__Task brief__:
Set out each line of the material below as a numbered list, leaving out any blank lines.

__Records to use__:

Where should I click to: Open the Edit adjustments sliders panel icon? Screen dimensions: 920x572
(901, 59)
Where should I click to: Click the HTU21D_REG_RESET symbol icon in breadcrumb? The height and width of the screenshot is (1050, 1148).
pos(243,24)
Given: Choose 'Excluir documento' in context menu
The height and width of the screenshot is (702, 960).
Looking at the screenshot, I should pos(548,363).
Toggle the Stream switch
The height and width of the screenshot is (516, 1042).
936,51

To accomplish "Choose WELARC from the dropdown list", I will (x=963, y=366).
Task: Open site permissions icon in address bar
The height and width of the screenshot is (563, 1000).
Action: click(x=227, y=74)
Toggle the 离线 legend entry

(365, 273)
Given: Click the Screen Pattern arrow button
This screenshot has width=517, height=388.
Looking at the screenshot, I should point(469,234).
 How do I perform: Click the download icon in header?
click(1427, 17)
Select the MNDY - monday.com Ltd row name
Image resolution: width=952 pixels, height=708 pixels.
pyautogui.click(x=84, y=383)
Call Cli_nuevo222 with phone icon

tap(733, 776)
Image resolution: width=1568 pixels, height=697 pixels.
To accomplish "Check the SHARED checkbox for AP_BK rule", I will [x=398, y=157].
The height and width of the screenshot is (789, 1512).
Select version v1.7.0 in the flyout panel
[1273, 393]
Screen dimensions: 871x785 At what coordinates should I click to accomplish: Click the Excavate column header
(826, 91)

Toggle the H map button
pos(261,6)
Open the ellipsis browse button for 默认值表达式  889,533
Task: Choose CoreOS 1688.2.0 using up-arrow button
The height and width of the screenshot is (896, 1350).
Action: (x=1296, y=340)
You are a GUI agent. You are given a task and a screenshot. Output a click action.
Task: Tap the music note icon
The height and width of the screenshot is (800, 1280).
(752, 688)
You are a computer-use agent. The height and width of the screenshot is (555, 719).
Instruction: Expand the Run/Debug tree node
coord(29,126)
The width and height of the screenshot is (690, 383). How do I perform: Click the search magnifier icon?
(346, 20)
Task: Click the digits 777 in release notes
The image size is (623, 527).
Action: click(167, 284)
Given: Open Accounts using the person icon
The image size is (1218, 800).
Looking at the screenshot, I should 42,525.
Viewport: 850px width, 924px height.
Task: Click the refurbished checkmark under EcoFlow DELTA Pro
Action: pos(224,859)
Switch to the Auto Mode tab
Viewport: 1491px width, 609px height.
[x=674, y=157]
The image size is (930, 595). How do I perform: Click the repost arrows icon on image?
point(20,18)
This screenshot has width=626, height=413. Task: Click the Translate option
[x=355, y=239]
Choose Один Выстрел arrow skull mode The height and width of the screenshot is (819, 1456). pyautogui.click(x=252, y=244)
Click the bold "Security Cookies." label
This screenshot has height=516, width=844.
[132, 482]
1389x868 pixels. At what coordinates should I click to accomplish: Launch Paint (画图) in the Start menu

__Response below__:
1. Where should I click to: Open the Edit adjustments sliders panel icon? Screen dimensions: 920x572
2. (901, 59)
3. Where should I click to: Click the HTU21D_REG_RESET symbol icon in breadcrumb? The height and width of the screenshot is (1050, 1148).
4. pos(243,24)
5. Given: Choose 'Excluir documento' in context menu
6. The height and width of the screenshot is (702, 960).
7. Looking at the screenshot, I should pos(548,363).
8. Toggle the Stream switch
9. The height and width of the screenshot is (516, 1042).
10. 936,51
11. To accomplish "Choose WELARC from the dropdown list", I will (x=963, y=366).
12. Task: Open site permissions icon in address bar
13. The height and width of the screenshot is (563, 1000).
14. Action: click(x=227, y=74)
15. Toggle the 离线 legend entry
16. (365, 273)
17. Given: Click the Screen Pattern arrow button
18. This screenshot has width=517, height=388.
19. Looking at the screenshot, I should point(469,234).
20.  How do I perform: Click the download icon in header?
21. click(1427, 17)
22. Select the MNDY - monday.com Ltd row name
23. Image resolution: width=952 pixels, height=708 pixels.
24. pyautogui.click(x=84, y=383)
25. Call Cli_nuevo222 with phone icon
26. tap(733, 776)
27. Image resolution: width=1568 pixels, height=697 pixels.
28. To accomplish "Check the SHARED checkbox for AP_BK rule", I will [x=398, y=157].
29. The height and width of the screenshot is (789, 1512).
30. Select version v1.7.0 in the flyout panel
31. [1273, 393]
32. Screen dimensions: 871x785 At what coordinates should I click to accomplish: Click the Excavate column header
33. (826, 91)
34. Toggle the H map button
35. pos(261,6)
36. Open the ellipsis browse button for 默认值表达式  889,533
37. Task: Choose CoreOS 1688.2.0 using up-arrow button
38. The height and width of the screenshot is (896, 1350).
39. Action: (x=1296, y=340)
40. You are a GUI agent. You are given a task and a screenshot. Output a click action.
41. Task: Tap the music note icon
42. The height and width of the screenshot is (800, 1280).
43. (752, 688)
44. You are a computer-use agent. The height and width of the screenshot is (555, 719).
45. Instruction: Expand the Run/Debug tree node
46. coord(29,126)
47. The width and height of the screenshot is (690, 383). How do I perform: Click the search magnifier icon?
48. (346, 20)
49. Task: Click the digits 777 in release notes
50. The image size is (623, 527).
51. Action: click(167, 284)
52. Given: Open Accounts using the person icon
53. The image size is (1218, 800).
54. Looking at the screenshot, I should 42,525.
55. Viewport: 850px width, 924px height.
56. Task: Click the refurbished checkmark under EcoFlow DELTA Pro
57. Action: pos(224,859)
58. Switch to the Auto Mode tab
59. Viewport: 1491px width, 609px height.
60. [x=674, y=157]
61. The image size is (930, 595). How do I perform: Click the repost arrows icon on image?
62. point(20,18)
63. This screenshot has width=626, height=413. Task: Click the Translate option
64. [x=355, y=239]
65. Choose Один Выстрел arrow skull mode The height and width of the screenshot is (819, 1456). pyautogui.click(x=252, y=244)
66. Click the bold "Security Cookies." label
67. This screenshot has height=516, width=844.
68. [132, 482]
69. 1389x868 pixels. At what coordinates should I click to accomplish: Launch Paint (画图) in the Start menu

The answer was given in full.